FSD: Was it his idea to shout out the various Chicago streets and neighborhoods?
DJ Pharris: Well Ye just told me he wanted some Chi shit. He wanted me to say something everyone in Chicago could relate to, so that’s the first thing that came to mind. Some straight Chicago shit — what n***** can relate to. We wanted to let the hoods know that we were thinkin’ about them.
FSD: So Kanye was in a Chicago state of mind when you were working, huh?
DJ Pharris: Yeah, basically. Actually, when he was writing, I was sitting there tossing him ideas. Like the “double cupped up” and “might even kill somebody and YouTube it” — I was just giving him ideas. Telling him about how the shorties in Chicago are doing it right now. Like how the kids are on YouTube and the computer all day gangbangin’ and what not. Kanye started talking about the “project hallways” and what not, so he was in the Chicago state of mind himself.
FSD: So I’m guessing you two worked on some other songs together, seeing as you were in New York with him for a week?
DJ Pharris: I don’t know if I can reveal the rest of the stuff right now. I was out there playing shit for him. Going through ideas I had for him. I kinda gave him some suggestions on the “Mercy” record. Anything I was able to offer my ear to, I did. He asked my opinion on a lot of stuff, so yeah, I was working.
FSD: That’s dope that he still holds you in such a high regard. You were the first DJ to really break Kanye in Chicago, right?
DJ Pharris: Most definitely. I was messin’ with Kanye when Kanye didn’t have a car. He’d have to bum a ride to come to my house to borrow records — and I’d give him stacks and stacks of records to take home and sample.
The first car Ye bought, was a car like mine — an Expedition. He drove it over to my house like “Look, look! I got one, too! Ha ha ha!”
FSD: So it has to be pretty amazing for you to see how far he’s taken it?

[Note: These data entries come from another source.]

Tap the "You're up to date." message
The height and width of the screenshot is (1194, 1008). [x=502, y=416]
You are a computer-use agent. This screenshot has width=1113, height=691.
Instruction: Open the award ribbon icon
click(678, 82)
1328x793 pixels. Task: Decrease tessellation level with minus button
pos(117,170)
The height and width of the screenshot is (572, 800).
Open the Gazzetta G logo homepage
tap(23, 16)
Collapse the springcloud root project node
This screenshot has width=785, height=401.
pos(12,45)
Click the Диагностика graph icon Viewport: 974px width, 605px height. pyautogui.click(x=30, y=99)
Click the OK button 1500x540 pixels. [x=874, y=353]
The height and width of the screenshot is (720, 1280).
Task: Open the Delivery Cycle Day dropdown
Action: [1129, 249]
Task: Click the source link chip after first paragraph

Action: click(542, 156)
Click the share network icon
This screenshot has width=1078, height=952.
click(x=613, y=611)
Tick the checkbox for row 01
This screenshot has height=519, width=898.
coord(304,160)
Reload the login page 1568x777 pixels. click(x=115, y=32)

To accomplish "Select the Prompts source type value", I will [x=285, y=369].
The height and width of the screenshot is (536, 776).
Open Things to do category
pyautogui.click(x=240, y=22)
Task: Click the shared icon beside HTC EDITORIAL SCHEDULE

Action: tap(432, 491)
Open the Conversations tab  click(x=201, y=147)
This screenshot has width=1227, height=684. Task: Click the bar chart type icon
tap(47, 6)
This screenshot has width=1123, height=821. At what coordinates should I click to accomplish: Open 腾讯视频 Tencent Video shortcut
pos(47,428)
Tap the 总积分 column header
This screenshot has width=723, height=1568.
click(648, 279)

DJ Pharris: It’s definitely amazing — It’s great to see. I remember playing “Through The Wire” and labels were laughing at me. People would tell me to “Get that record out of here.” Radio stations laughed at it: “This is garbage.” I remember when radio stations wouldn’t put him on panels or shows that they had — they just totally ignored him.
Ye would get frustrated and I’d explain it to him. I always had dude back when no one would mess with him. I saw the talent from day one. I knew he had something great in him. I didn’t always know what it was, but I knew he had something great in him.